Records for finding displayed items
☆ ☆ ☆ ☆

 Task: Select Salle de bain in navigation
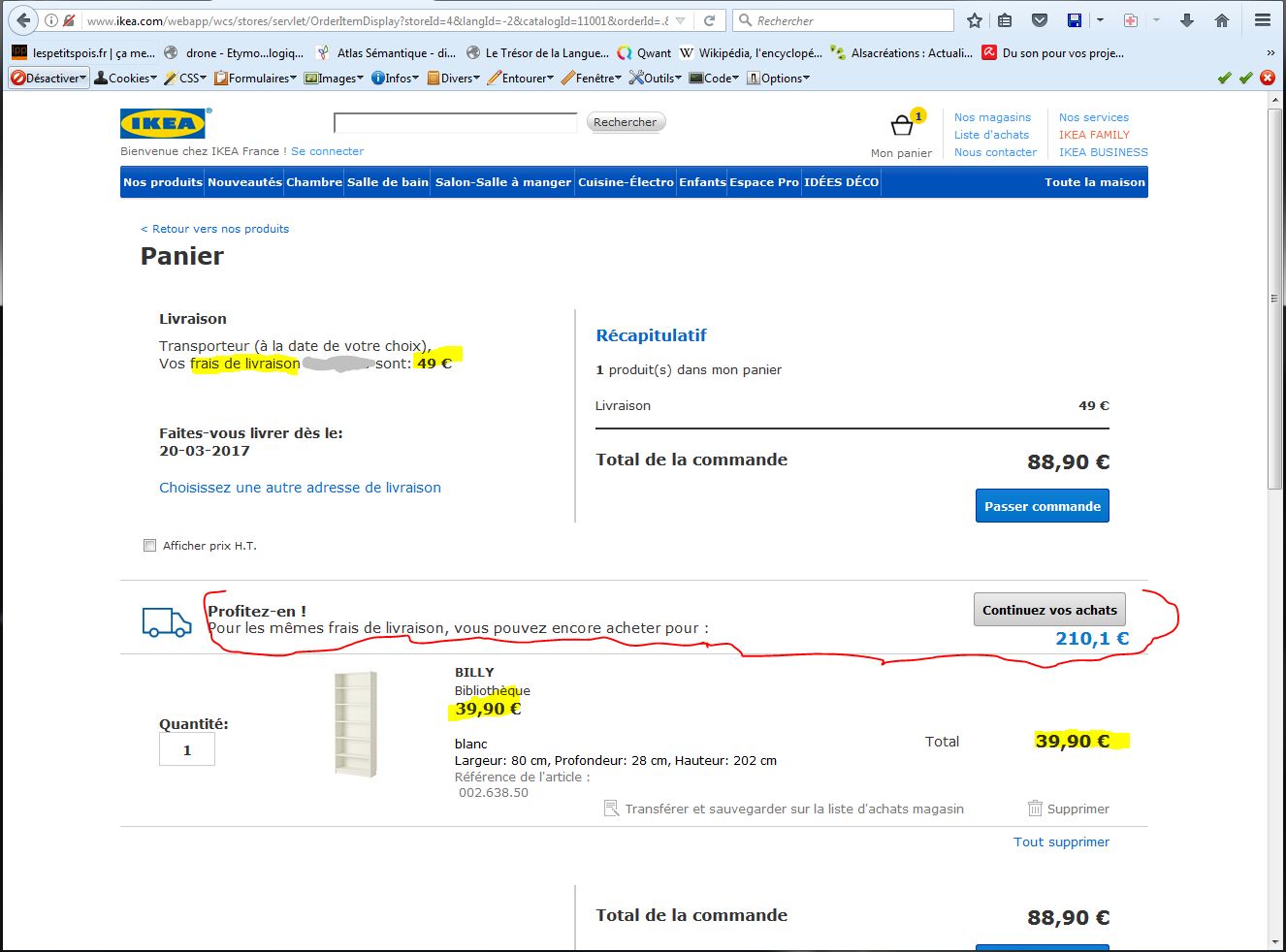387,182
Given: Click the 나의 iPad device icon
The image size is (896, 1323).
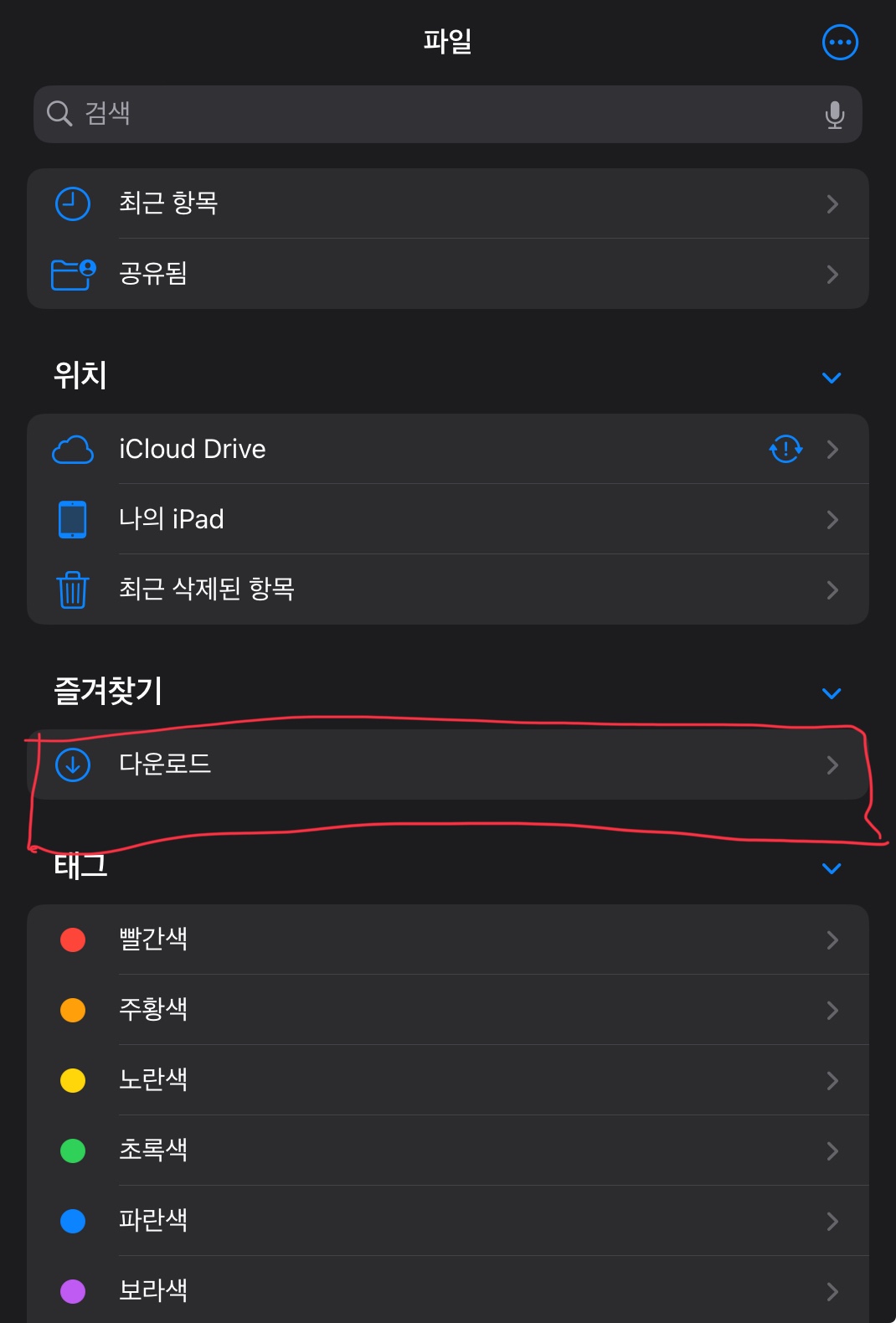Looking at the screenshot, I should click(x=73, y=519).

☆ ☆ ☆ ☆

Extract every text line from the entries above and reproduce each one unchanged, leaving the pictures out of your answer.

 Task: Select Salle de bain in navigation
387,182
Given: Click the 나의 iPad device icon
The image size is (896, 1323).
Looking at the screenshot, I should click(x=73, y=519).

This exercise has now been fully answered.